[WHAT IS EXPECTED] Pull each line containing "computer" out of the listing below.

[DATA SECTION]
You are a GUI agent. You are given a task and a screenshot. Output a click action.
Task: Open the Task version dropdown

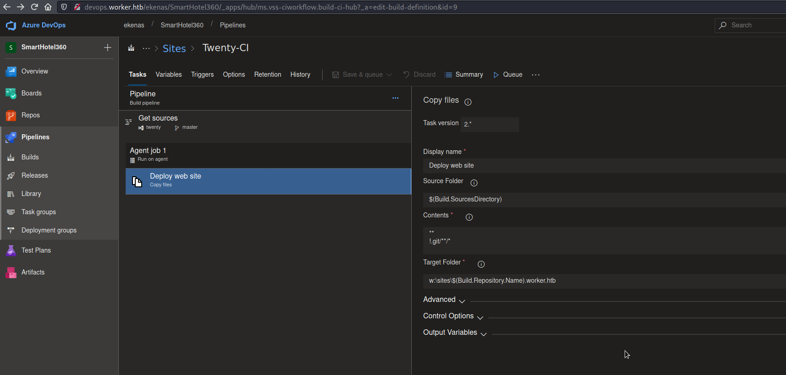coord(489,124)
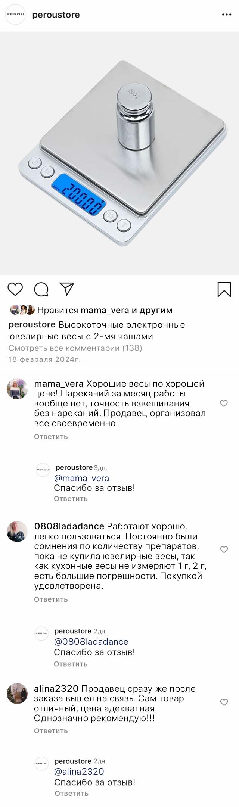This screenshot has height=807, width=239.
Task: Like 0808ladadance's comment
Action: [224, 549]
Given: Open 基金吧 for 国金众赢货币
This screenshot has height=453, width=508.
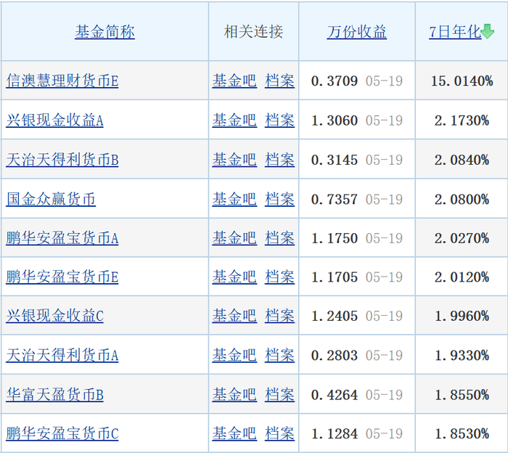Looking at the screenshot, I should [x=234, y=199].
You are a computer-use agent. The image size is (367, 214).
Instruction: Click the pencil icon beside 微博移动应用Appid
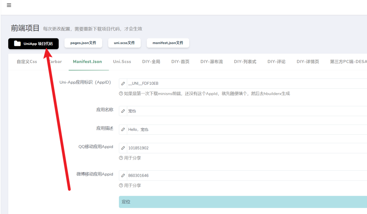pos(123,175)
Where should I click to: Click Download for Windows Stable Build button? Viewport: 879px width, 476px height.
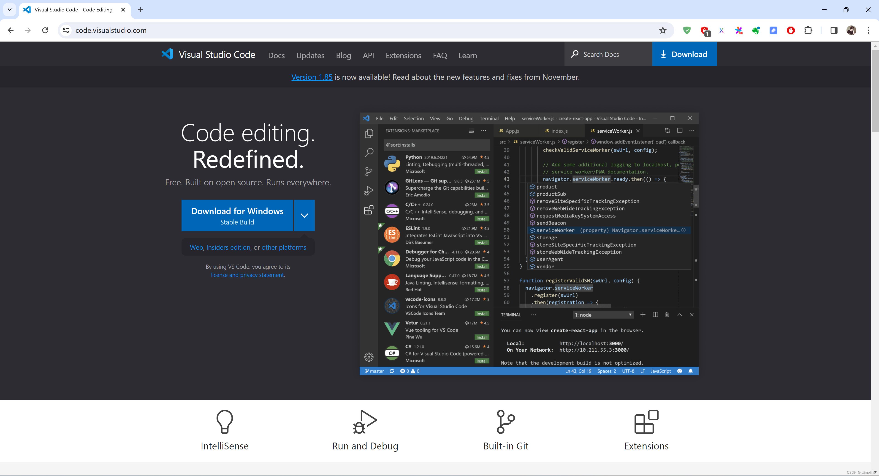pyautogui.click(x=237, y=215)
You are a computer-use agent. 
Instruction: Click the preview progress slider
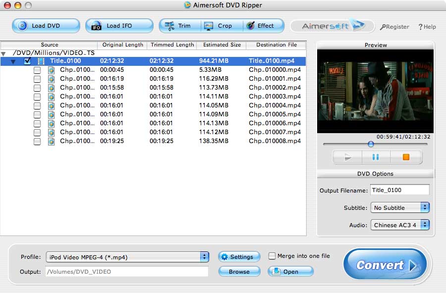371,144
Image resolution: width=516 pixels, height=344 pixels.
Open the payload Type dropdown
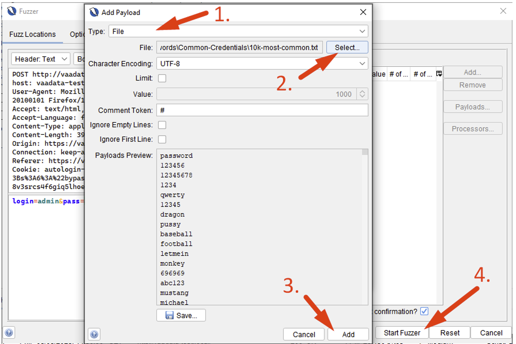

[THE COMPLETED TASK]
You are a computer-use agent. The image size is (367, 214).
You are a computer-use agent. 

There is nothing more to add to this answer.